Obiettivo dello studio “Next Generation Italian Icons” è stato quello di valutare dei brand italiani, nati da pochi anni, su tre dimensioni:

  • capacità di conseguire risultati economici significativi;
  • capacità di creare una relazione con il cliente;
  • capacità di realizzare un qualcosa di unico, in grado di stupire il pubblico.

Sono state selezionante 15 realtà che potrebbero diventare i nuovi unicorni italiani.

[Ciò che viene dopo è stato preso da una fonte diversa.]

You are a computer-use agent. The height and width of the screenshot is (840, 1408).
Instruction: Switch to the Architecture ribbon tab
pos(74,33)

Questi marchi, pur appartenendo a settori diversi, hanno fatto emerge la loro inclinazione verso percorsi comuni: la predisposizione verso l’innovazione tecnologica e soprattutto verso miglioramenti dell’ambiente e della società attraverso meccanismi eco-sostenibili.

Questi fattori sono indispensabili per avere una collocazione di rilievo nel quadro economico nazionale.

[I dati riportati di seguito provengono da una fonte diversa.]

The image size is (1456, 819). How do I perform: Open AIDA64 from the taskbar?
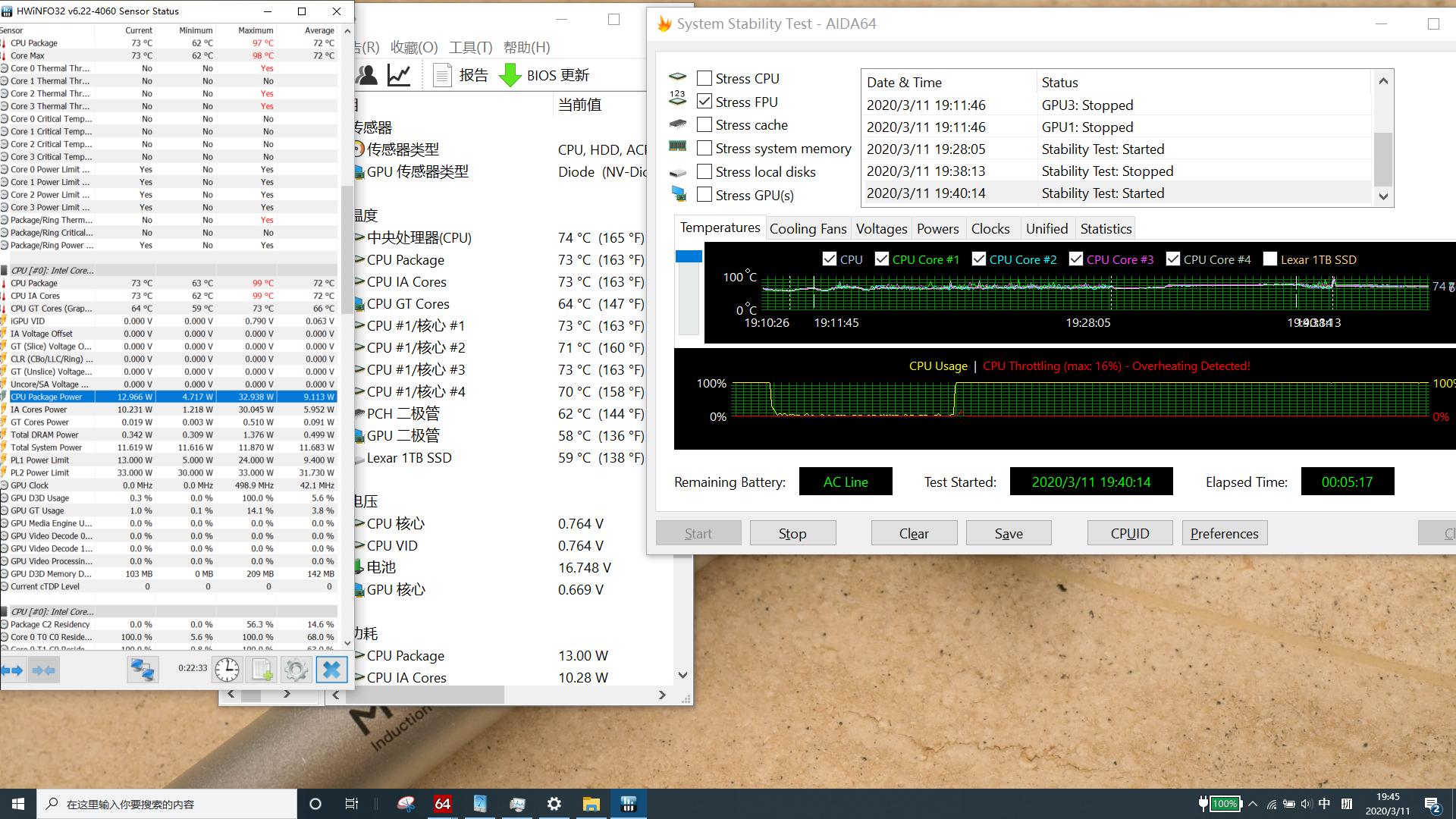[443, 804]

Marianna Ghirlanda, presidente Iaa, ha affermato che le chiavi per il successo, in un panorama nazionale ricco di realtà valide, sono: “dedizione, impregno e qualità” ma soprattutto la creazione di un rapporto reale con il consumatore, basato in particolare sulla capacità di dialogo dei brand con il proprio uditorio: riuscire ad auto-narrarsi e a captare le esigenze dell’audience è basilare per il successo.